**WHAT THE TASK REQUIRES**
Everything from the line with "Task: Open the Accessibility sidebar section" through the last line of the data below should be copied exactly, apart from the pictures.

**DATA EXTRACT**
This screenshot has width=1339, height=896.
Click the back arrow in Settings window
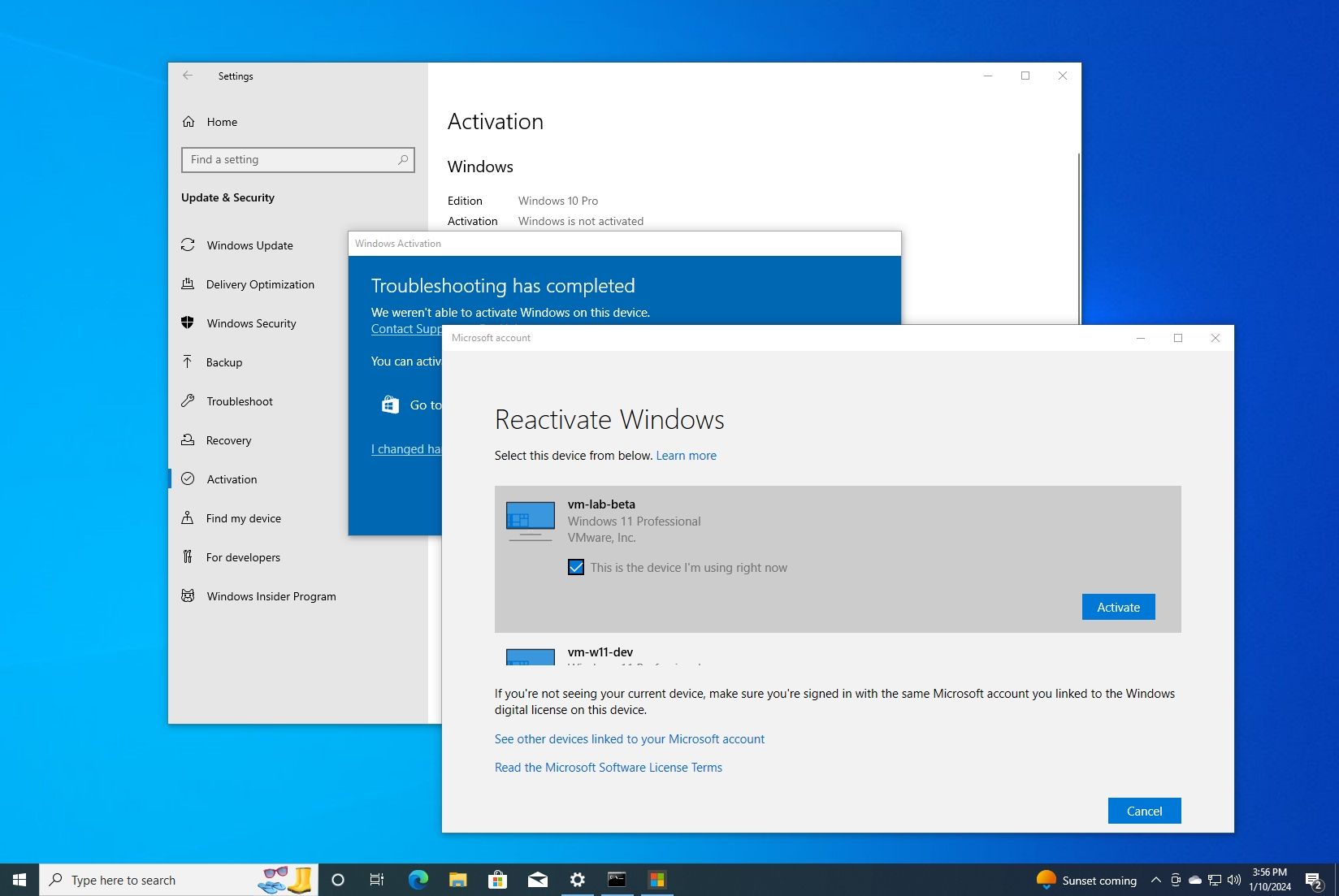[188, 76]
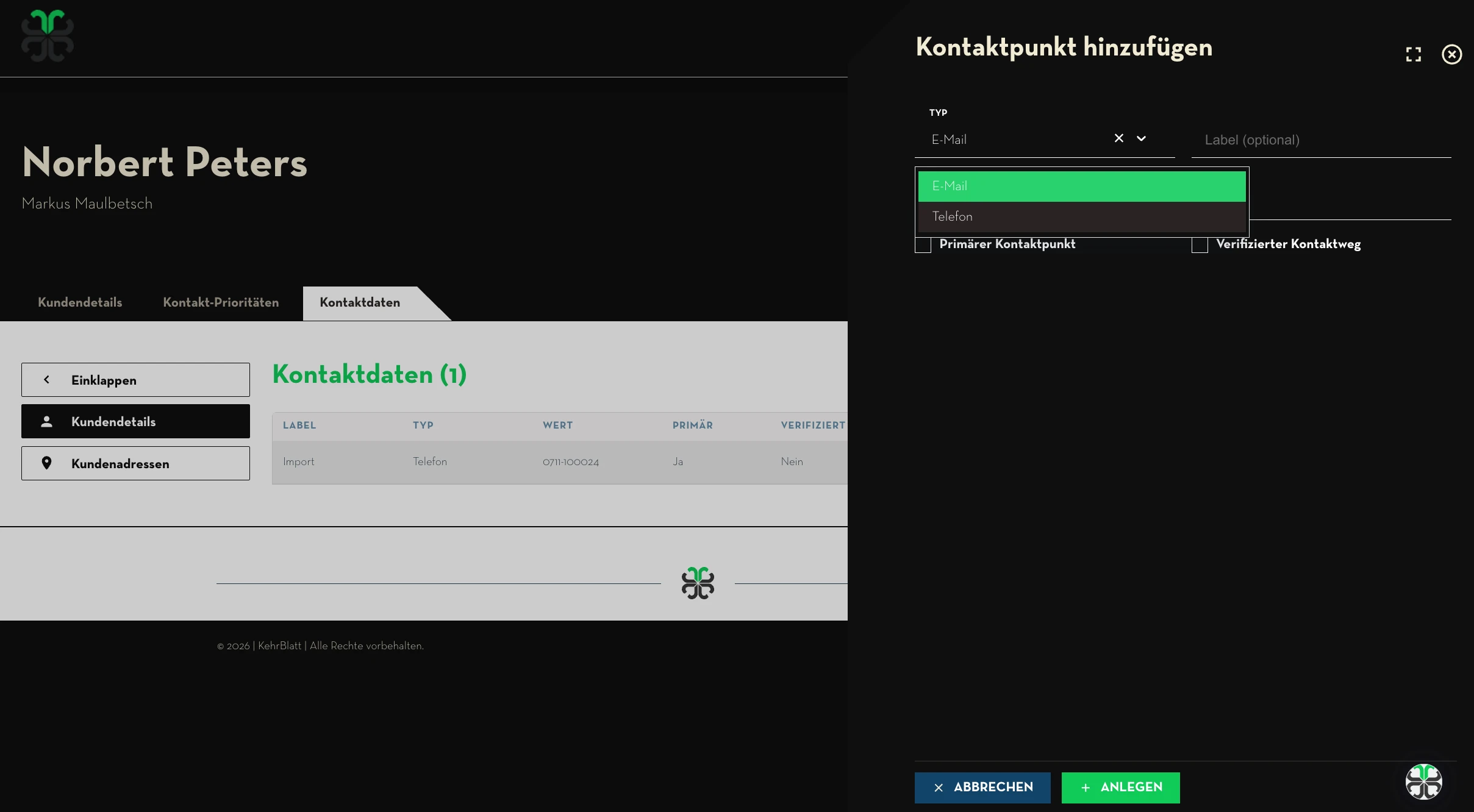The width and height of the screenshot is (1474, 812).
Task: Clear the selected Typ value
Action: click(x=1118, y=138)
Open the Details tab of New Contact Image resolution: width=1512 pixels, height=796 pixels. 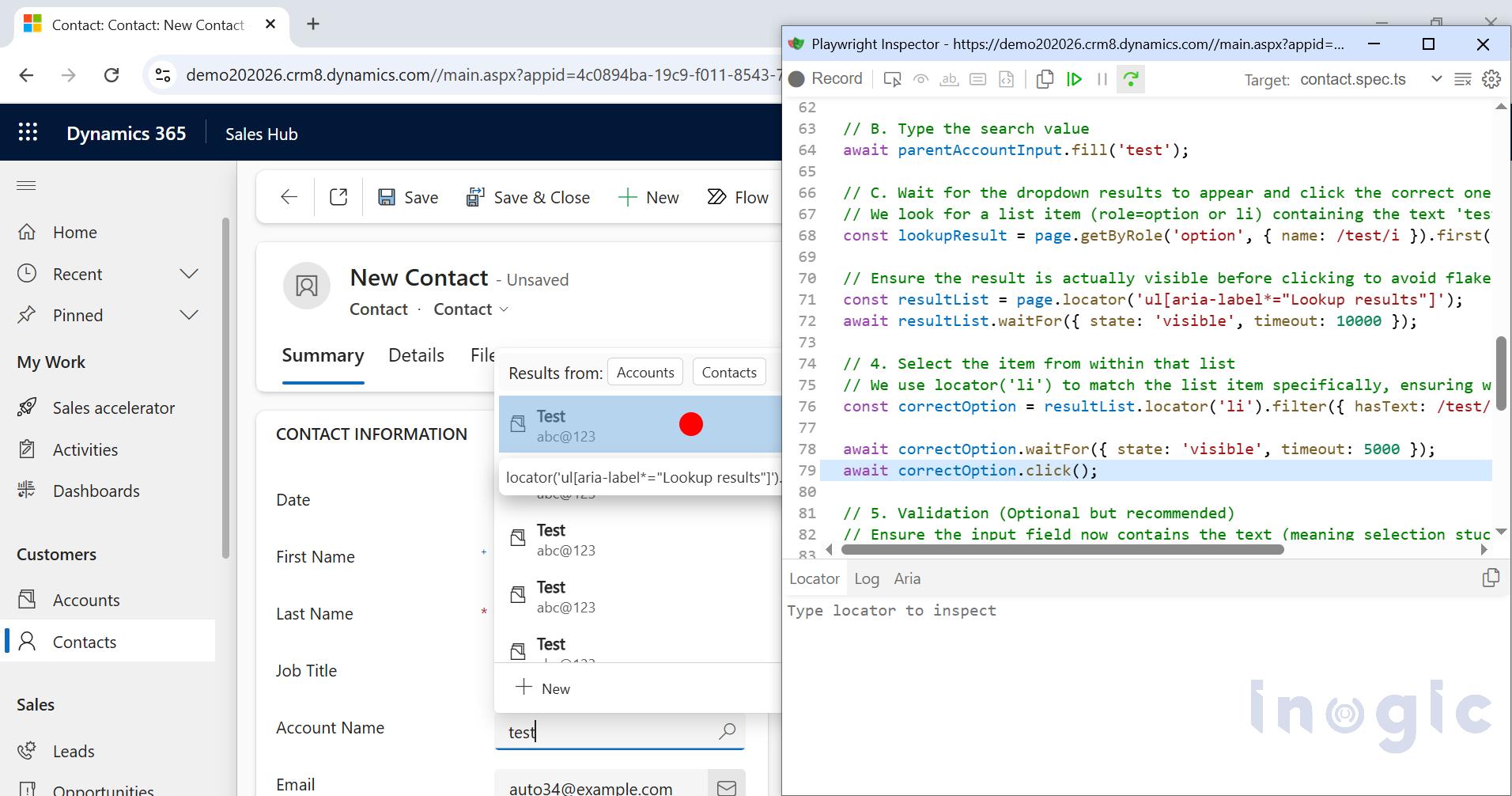pyautogui.click(x=416, y=354)
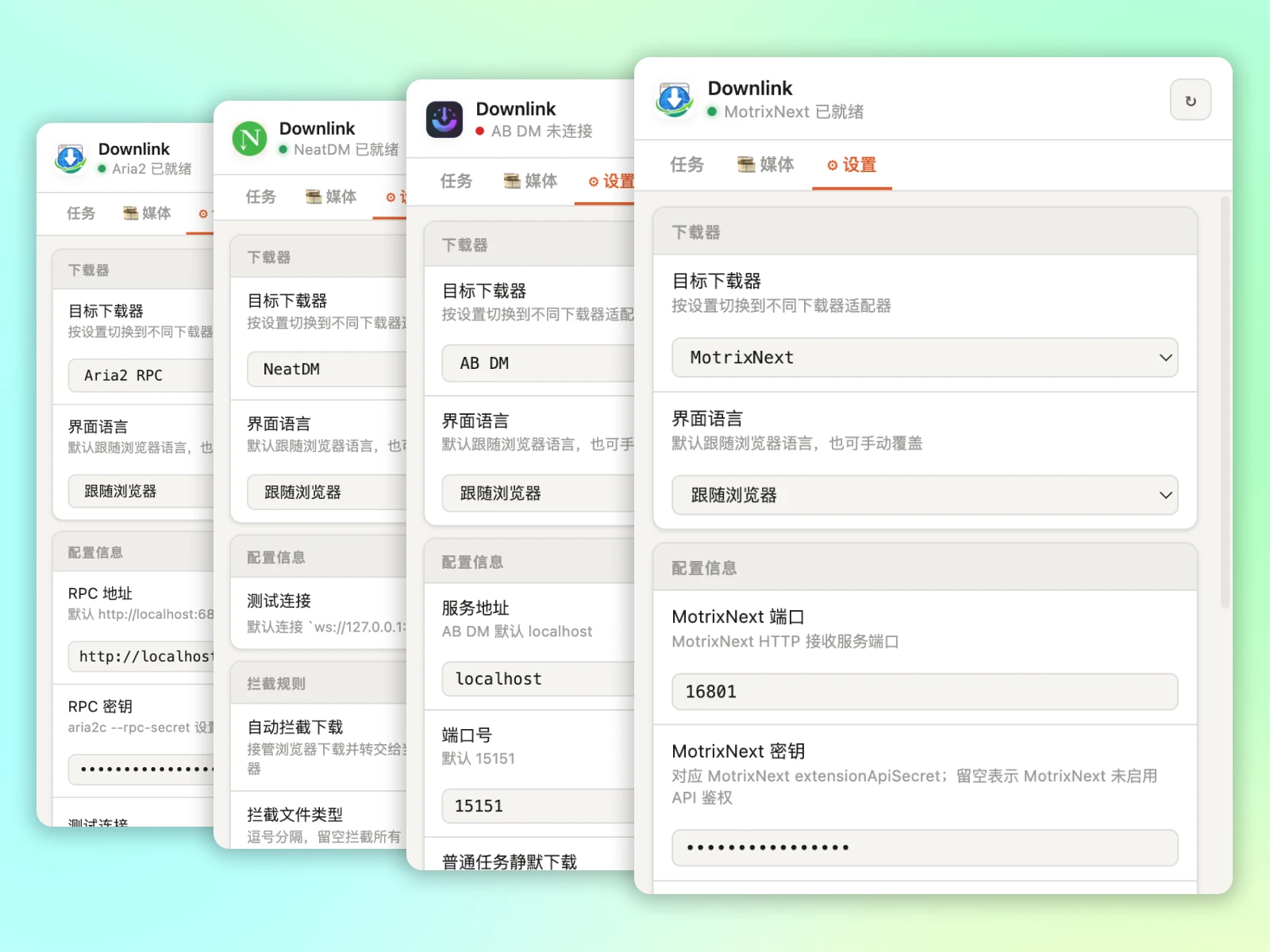Click the NeatDM green N logo
This screenshot has width=1270, height=952.
248,139
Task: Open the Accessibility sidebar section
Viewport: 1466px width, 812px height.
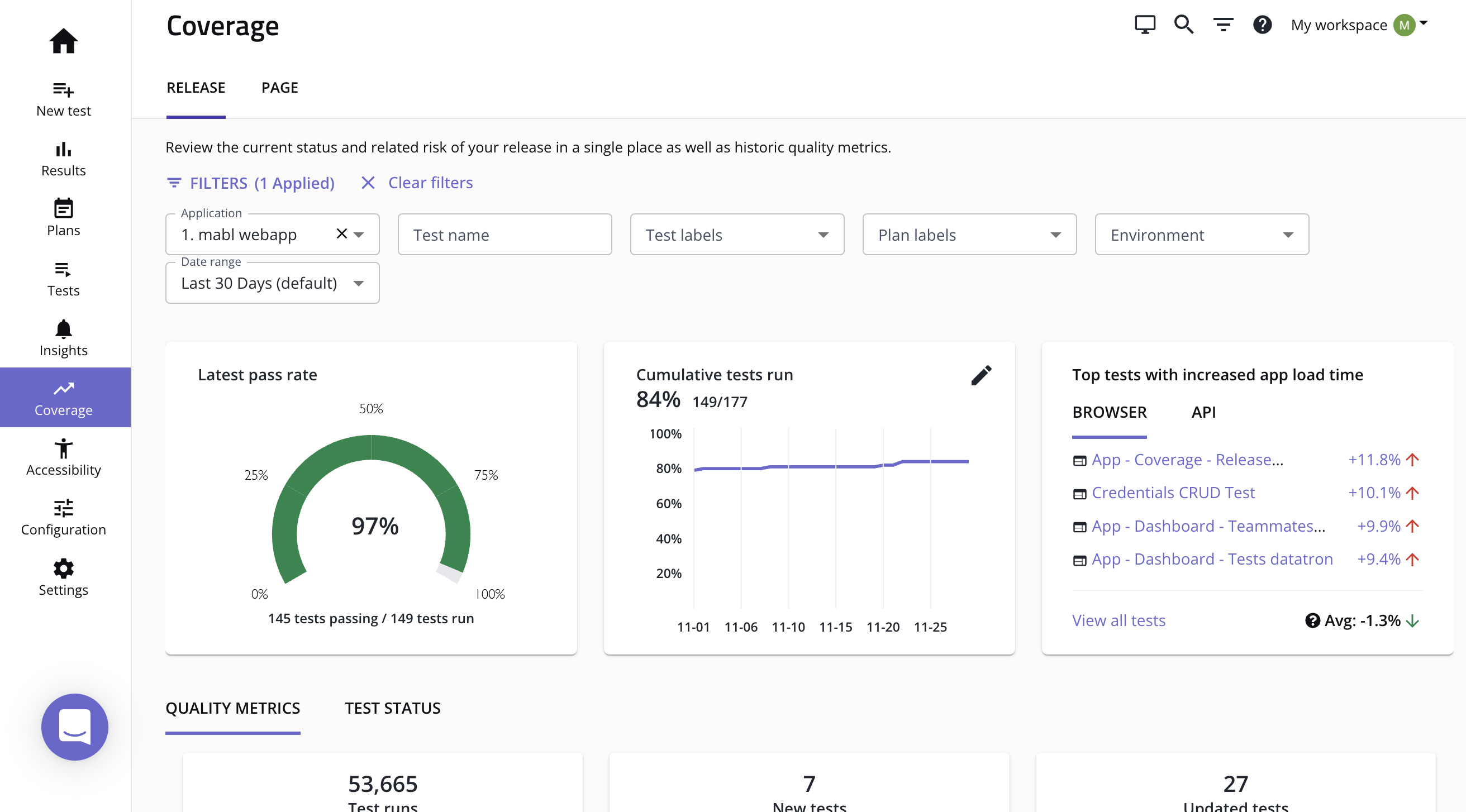Action: (63, 457)
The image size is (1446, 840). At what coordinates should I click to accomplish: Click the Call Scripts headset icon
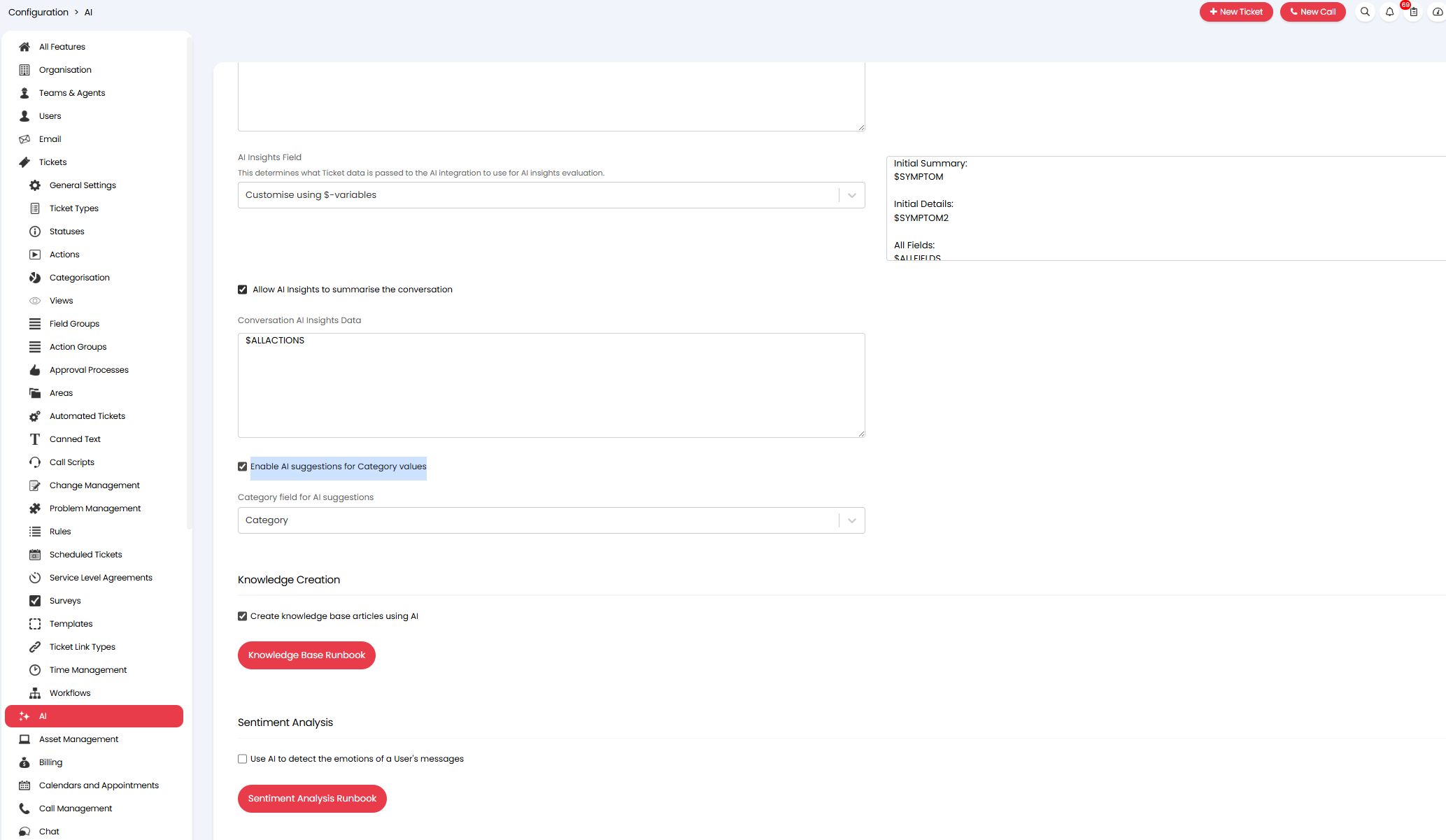tap(35, 462)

**ANSWER FOR THE TASK**
Task: Open the Accessibility sidebar section
Viewport: 1466px width, 812px height.
Action: (63, 457)
The image size is (1446, 840). At what coordinates should I click to accomplish: Click the Call Scripts headset icon
tap(35, 462)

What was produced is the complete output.